RECORDS PROVIDED:
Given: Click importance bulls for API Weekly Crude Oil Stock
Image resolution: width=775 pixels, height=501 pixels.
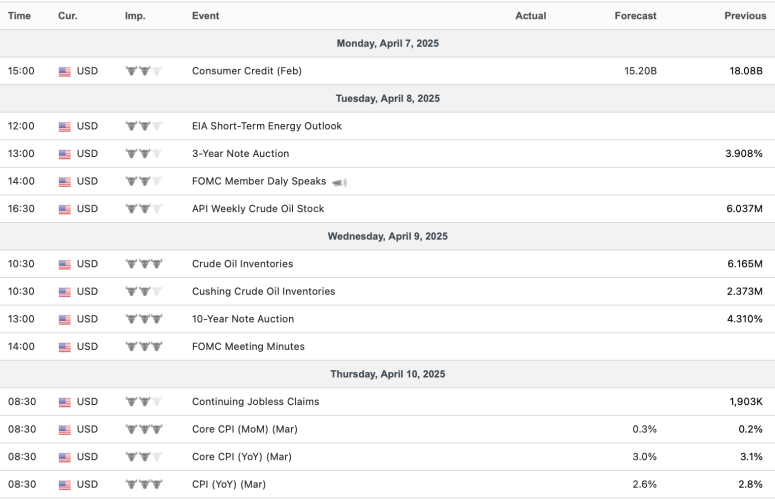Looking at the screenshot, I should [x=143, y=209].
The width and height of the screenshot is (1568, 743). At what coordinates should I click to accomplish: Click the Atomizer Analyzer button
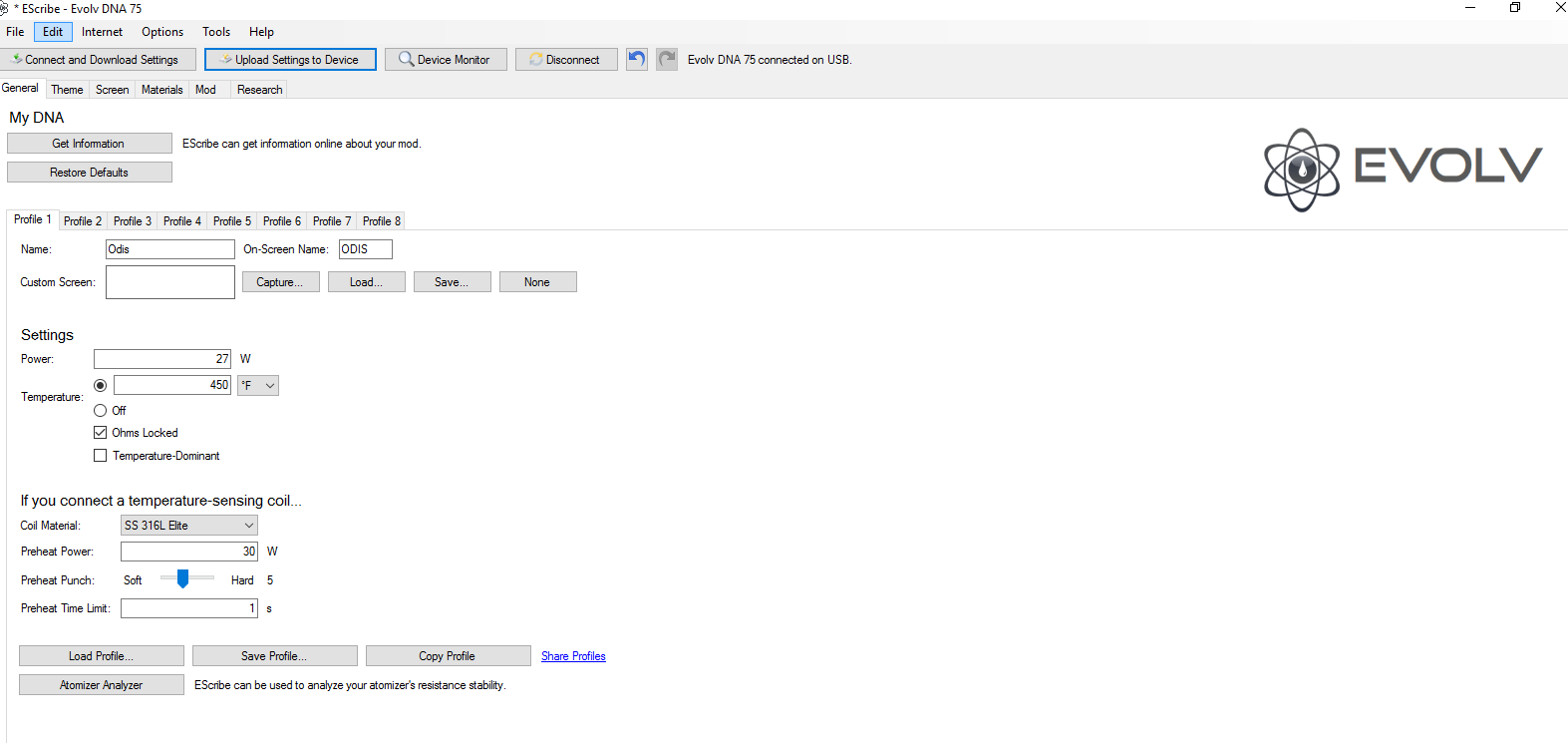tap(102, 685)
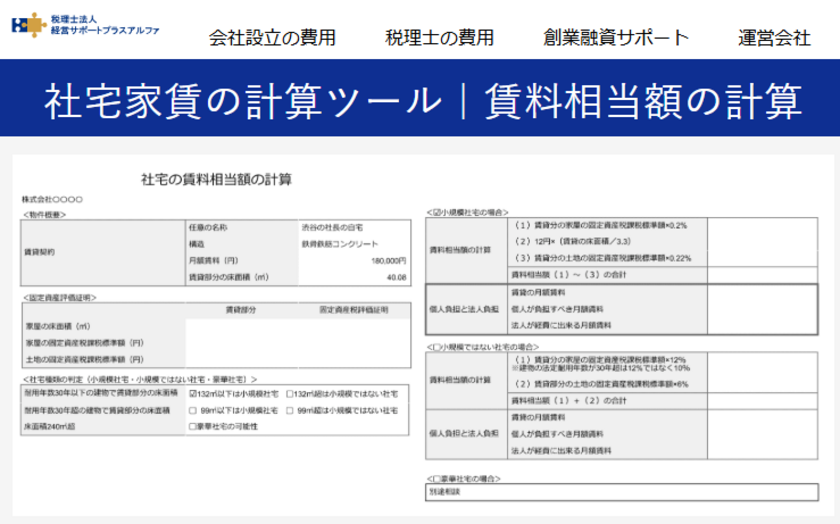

EXERCISE OBJECTIVE: Return each entry above unchanged. Leave the pictures out.

OUTPUT FOR THIS TASK:
Given: Click importance bulls for API Weekly Crude Oil Stock
Image resolution: width=775 pixels, height=501 pixels.
Looking at the screenshot, I should [x=143, y=209].
The width and height of the screenshot is (1568, 743). At what coordinates should I click to accomplish: Click the Atomizer Analyzer button
tap(102, 685)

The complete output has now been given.